## Rows of pointing data
*****
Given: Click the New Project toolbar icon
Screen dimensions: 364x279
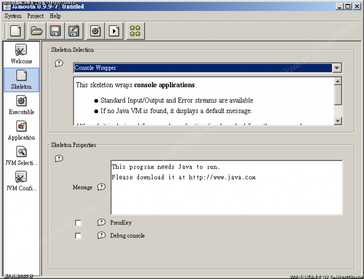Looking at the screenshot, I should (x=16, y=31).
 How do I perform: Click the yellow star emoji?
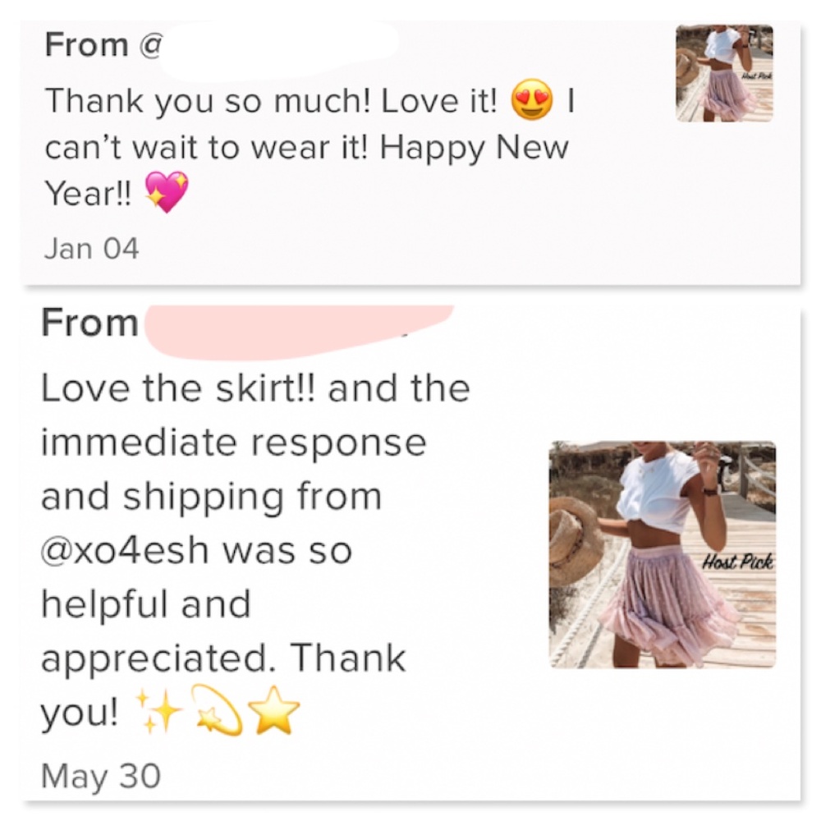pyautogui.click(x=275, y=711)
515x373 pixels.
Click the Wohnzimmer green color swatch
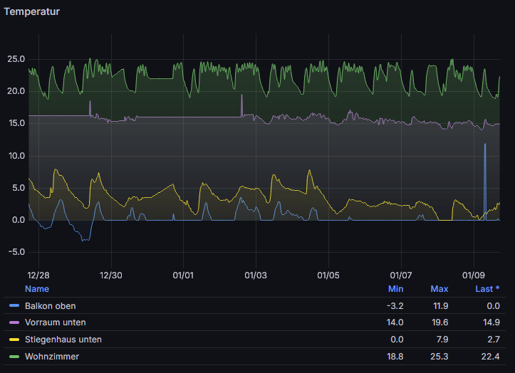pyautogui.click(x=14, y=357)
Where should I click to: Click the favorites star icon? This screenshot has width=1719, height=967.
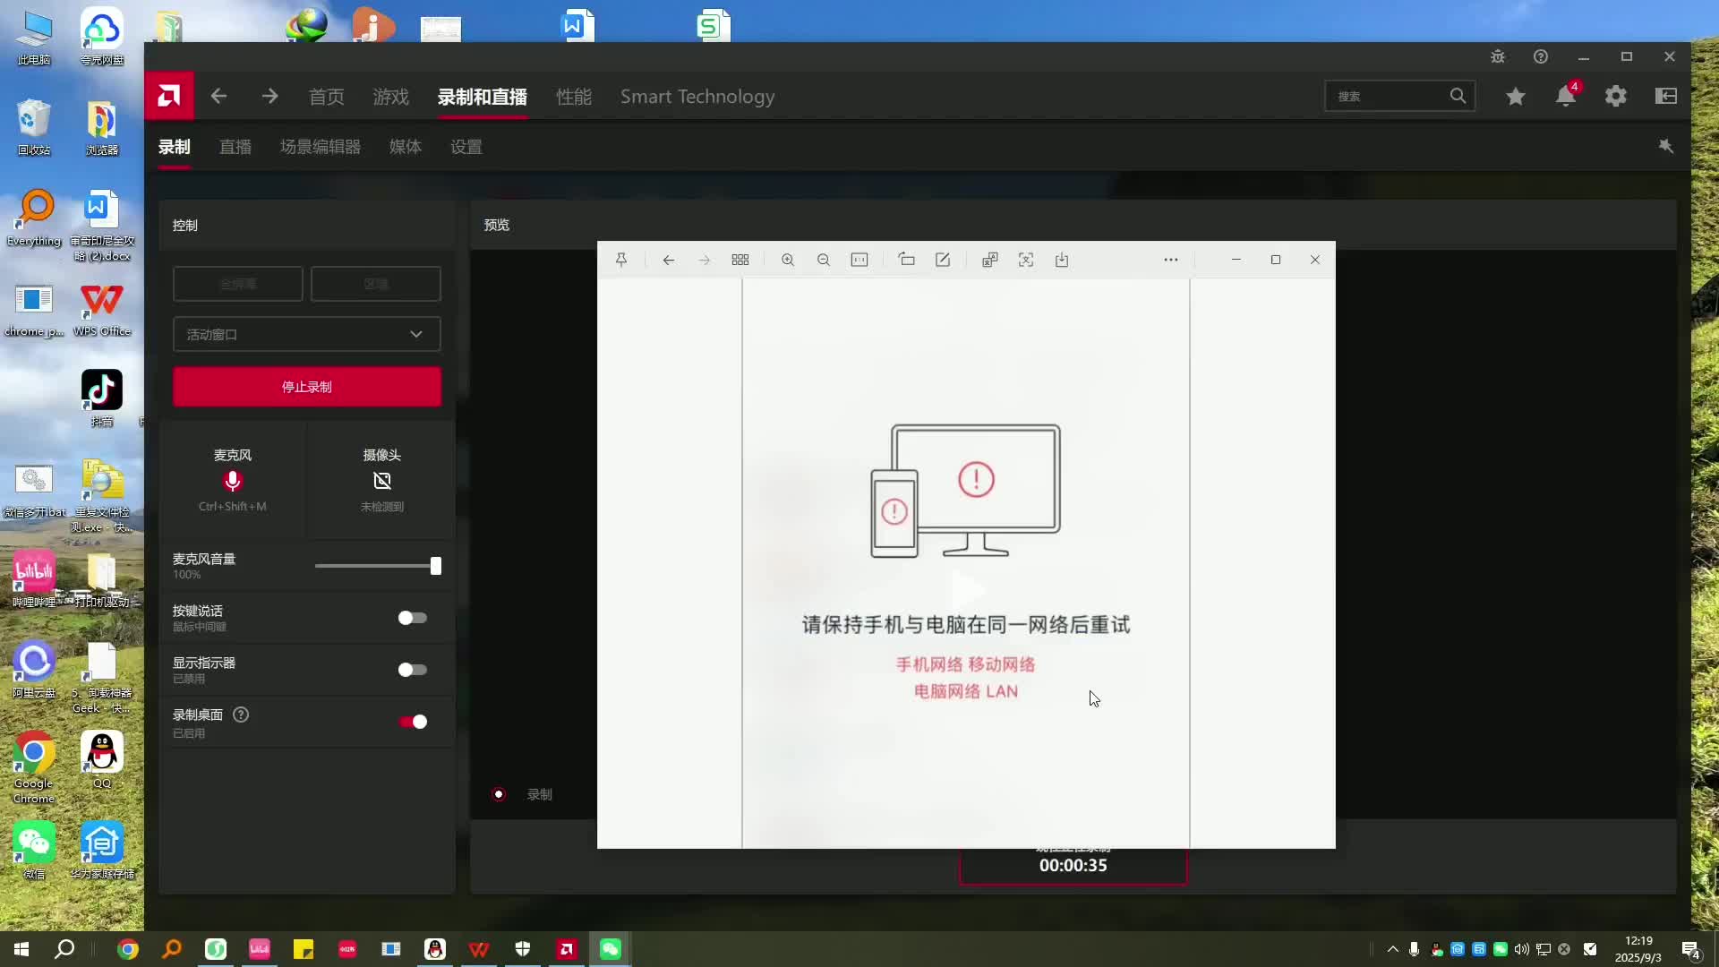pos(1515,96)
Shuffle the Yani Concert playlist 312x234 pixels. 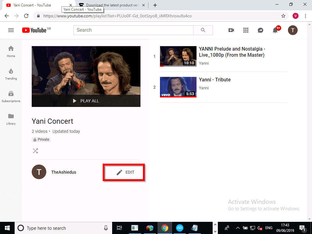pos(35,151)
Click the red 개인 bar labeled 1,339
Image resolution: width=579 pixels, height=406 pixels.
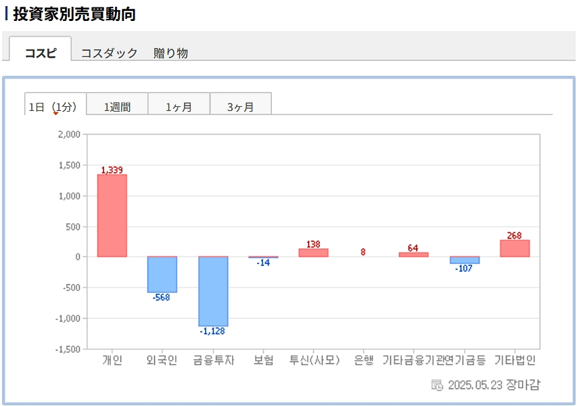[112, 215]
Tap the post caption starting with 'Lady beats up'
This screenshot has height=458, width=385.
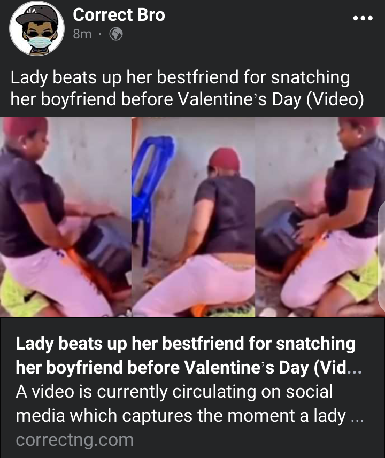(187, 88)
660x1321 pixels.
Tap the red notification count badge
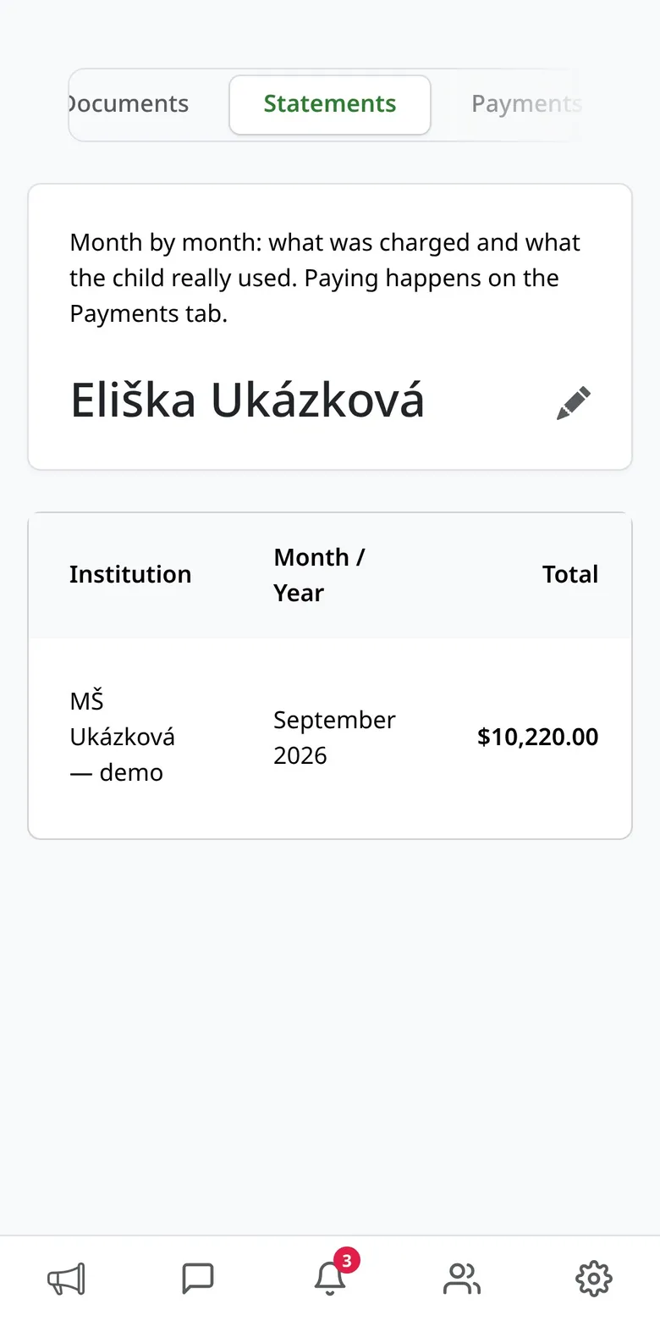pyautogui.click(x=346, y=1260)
*****
## What the task requires
Report each line of the entries above that contains the string "width", treating uppercase and lowercase as different.

## Output
Where should I click to: Click the favorites star icon? This screenshot has width=1719, height=967.
Image resolution: width=579 pixels, height=406 pixels.
This screenshot has height=458, width=385.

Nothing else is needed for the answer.